A follow-up study (Sternberg, Torff, & Grigorenko, 1998) examined the social studies and science learning of 3rd graders and 8th graders. The 225 3rd graders attended school in a low-income neighborhood in Raleigh, North Carolina. The 142 8th graders were largely middle to upper-middle class, and lived in Baltimore, Maryland, and Fresno, California. In this study, we assigned students to one of three instructional conditions. In the first condition, they were taught the regular course, which emphasized memory (recalling, recognizing, identifying, and retrieving facts and concepts). In a second condition, students were taught in a way that emphasized analytical thinking (analyzing, critiquing, evaluating, judging, and comparing and contrasting). In the third condition, they were taught diversely, meaning in a way that emphasized analytical thinking as well as creative thinking (creating, imagining, and inventing) and practical thinking (applying, implementing, and putting into practice).
We assessed all students' performance for memory learning (through multiple-choice assessments) as well as for analytical, creative, and practical learning (through performance assessments). As expected, students in the diverse teaching condition (analytical, creative, and practical) outperformed the other students on the performance assessments. One could argue that this result merely reflected the way they were taught. Nevertheless, the result suggested that teaching for these kinds of thinking was successful.
More important, however, was another result: Students in the diverse teaching condition outperformed the other students even on the multiple-choice memory tests. In other words, even if our goal is just to maximize students' retention of information, teaching for diverse styles of learning still produces superior results. This approach apparently enables students to capitalize on their strengths and to correct or to compensate for their weaknesses, encoding material in a variety of interesting ways.
We extended these results to reading instruction at the middle school and high school levels. In a study of 871 middle school students and 432 high school students, we taught reading either through the regular curriculum or through a curriculum that emphasized analytical, creative, and practical skills. At the middle school level, reading instruction was explicit; at the high school level, it was infused into mathematics, physical sciences, social sciences, English, history, foreign languages, and the arts.
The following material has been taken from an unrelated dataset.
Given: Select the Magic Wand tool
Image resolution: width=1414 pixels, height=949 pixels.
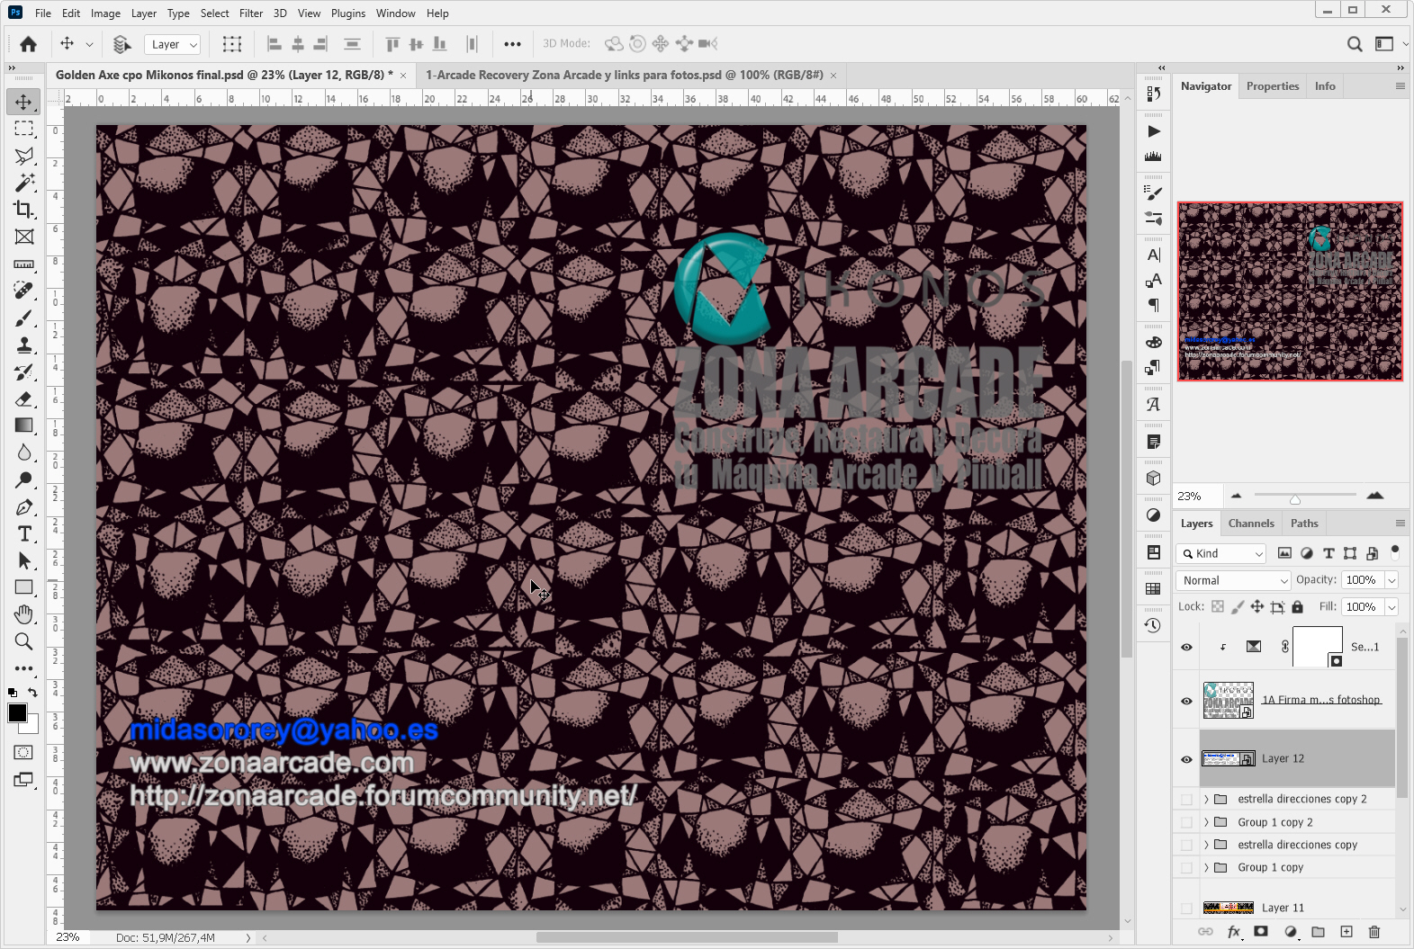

In all settings, students who were taught analytically, creatively, and practically substantially outperformed students who were taught in standard ways (Grigorenko, Jarvin, & Sternberg, 2002).
In some of our most recent research (Stemler, Grigorenko, Jarvin, & Sternberg, 2006), we modified Advanced Placement psychology and statistics tests to measure not only traditional memory and analytical learning, but also creative and practical learning. We found that when we included these additional types of items, score differences between ethnic groups decreased. In other words, different groups have somewhat different styles of learning, on average, and when we teach and assess in ways that respect these different strengths, students learn and perform better.
Many Studies, a Common Principle
The studies described here, conducted in diverse locations and with diverse groups of students, suggest that many students have strengths that are unrecognized and neglected in traditional schooling. By becoming aware of those strengths and incorporating them into instruction, educators can boost student achievement. Whether we are talking about students whose cultural background differs from the mainstream or about students whose cognitive strengths diverge from the model commonly emphasized in schools, the same principle applies: Teaching to strengths works.